**** Supplied data ****

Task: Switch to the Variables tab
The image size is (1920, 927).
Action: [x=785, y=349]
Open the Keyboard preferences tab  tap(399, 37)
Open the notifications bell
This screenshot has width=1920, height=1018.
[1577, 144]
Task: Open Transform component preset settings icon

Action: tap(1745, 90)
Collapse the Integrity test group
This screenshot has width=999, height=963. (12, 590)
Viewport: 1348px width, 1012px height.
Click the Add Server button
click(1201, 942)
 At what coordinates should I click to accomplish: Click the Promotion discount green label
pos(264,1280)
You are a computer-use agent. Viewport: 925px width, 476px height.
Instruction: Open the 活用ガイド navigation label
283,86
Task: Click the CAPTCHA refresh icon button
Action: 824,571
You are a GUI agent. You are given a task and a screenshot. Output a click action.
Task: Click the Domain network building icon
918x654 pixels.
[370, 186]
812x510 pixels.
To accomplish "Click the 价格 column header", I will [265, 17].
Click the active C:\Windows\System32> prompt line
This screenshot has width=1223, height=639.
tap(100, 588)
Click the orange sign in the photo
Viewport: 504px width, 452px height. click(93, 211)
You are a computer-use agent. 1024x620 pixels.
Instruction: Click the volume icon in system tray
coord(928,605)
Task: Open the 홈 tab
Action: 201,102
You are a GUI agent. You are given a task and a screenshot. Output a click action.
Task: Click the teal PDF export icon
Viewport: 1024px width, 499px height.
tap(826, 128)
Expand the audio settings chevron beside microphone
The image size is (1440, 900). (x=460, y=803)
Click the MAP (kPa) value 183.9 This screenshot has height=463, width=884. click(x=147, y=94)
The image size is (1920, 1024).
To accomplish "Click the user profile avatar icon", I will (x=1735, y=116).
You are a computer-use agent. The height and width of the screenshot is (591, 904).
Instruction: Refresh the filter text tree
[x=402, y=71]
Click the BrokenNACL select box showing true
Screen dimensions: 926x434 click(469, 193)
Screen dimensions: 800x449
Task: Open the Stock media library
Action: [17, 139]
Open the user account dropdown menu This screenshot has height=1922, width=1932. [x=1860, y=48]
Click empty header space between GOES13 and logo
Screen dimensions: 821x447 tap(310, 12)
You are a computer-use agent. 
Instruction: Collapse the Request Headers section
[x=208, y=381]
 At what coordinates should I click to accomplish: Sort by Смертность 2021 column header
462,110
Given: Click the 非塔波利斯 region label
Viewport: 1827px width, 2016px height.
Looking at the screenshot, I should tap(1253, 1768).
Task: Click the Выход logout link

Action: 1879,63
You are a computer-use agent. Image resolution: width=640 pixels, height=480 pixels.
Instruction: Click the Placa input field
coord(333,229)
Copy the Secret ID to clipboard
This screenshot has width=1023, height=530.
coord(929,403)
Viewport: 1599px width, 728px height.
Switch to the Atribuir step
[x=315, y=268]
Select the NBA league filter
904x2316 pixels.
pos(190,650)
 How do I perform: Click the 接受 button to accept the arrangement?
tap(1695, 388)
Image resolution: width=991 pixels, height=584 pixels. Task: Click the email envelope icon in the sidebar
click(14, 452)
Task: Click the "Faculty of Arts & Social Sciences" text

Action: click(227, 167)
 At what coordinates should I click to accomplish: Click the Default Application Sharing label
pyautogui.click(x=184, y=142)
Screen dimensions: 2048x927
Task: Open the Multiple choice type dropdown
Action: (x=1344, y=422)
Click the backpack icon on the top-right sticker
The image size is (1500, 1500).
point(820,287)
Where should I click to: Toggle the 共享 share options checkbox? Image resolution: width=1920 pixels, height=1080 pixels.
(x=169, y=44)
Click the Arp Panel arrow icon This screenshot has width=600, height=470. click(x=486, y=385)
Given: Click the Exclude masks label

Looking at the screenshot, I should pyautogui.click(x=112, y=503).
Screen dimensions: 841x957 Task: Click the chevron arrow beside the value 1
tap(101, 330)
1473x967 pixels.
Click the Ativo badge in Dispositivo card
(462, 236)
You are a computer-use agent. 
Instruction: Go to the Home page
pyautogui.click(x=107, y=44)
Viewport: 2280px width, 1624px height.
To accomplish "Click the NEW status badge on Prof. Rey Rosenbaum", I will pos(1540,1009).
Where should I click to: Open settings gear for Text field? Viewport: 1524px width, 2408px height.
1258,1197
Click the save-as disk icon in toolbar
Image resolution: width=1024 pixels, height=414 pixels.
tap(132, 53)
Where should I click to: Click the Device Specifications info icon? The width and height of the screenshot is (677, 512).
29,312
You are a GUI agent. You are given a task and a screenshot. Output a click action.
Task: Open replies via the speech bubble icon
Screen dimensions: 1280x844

****

> _What the task asks_: In the entries above, find the line with "Viewport: 1348px width, 1012px height." and the line with "Given: Click the 非塔波利斯 region label", then restate word for word both of them and every line between, with nothing more.

> _Task solution_:
Viewport: 1348px width, 1012px height.
Click the Add Server button
click(1201, 942)
 At what coordinates should I click to accomplish: Click the Promotion discount green label
pos(264,1280)
You are a computer-use agent. Viewport: 925px width, 476px height.
Instruction: Open the 活用ガイド navigation label
283,86
Task: Click the CAPTCHA refresh icon button
Action: 824,571
You are a GUI agent. You are given a task and a screenshot. Output a click action.
Task: Click the Domain network building icon
918x654 pixels.
[370, 186]
812x510 pixels.
To accomplish "Click the 价格 column header", I will [265, 17].
Click the active C:\Windows\System32> prompt line
This screenshot has width=1223, height=639.
tap(100, 588)
Click the orange sign in the photo
Viewport: 504px width, 452px height. click(93, 211)
You are a computer-use agent. 1024x620 pixels.
Instruction: Click the volume icon in system tray
coord(928,605)
Task: Open the 홈 tab
Action: 201,102
You are a GUI agent. You are given a task and a screenshot. Output a click action.
Task: Click the teal PDF export icon
Viewport: 1024px width, 499px height.
tap(826, 128)
Expand the audio settings chevron beside microphone
The image size is (1440, 900). (x=460, y=803)
Click the MAP (kPa) value 183.9 This screenshot has height=463, width=884. click(x=147, y=94)
The image size is (1920, 1024).
To accomplish "Click the user profile avatar icon", I will (x=1735, y=116).
You are a computer-use agent. The height and width of the screenshot is (591, 904).
Instruction: Refresh the filter text tree
[x=402, y=71]
Click the BrokenNACL select box showing true
Screen dimensions: 926x434 click(469, 193)
Screen dimensions: 800x449
Task: Open the Stock media library
Action: [17, 139]
Open the user account dropdown menu This screenshot has height=1922, width=1932. [x=1860, y=48]
Click empty header space between GOES13 and logo
Screen dimensions: 821x447 tap(310, 12)
You are a computer-use agent. 
Instruction: Collapse the Request Headers section
[x=208, y=381]
 At what coordinates should I click to accomplish: Sort by Смертность 2021 column header
462,110
Given: Click the 非塔波利斯 region label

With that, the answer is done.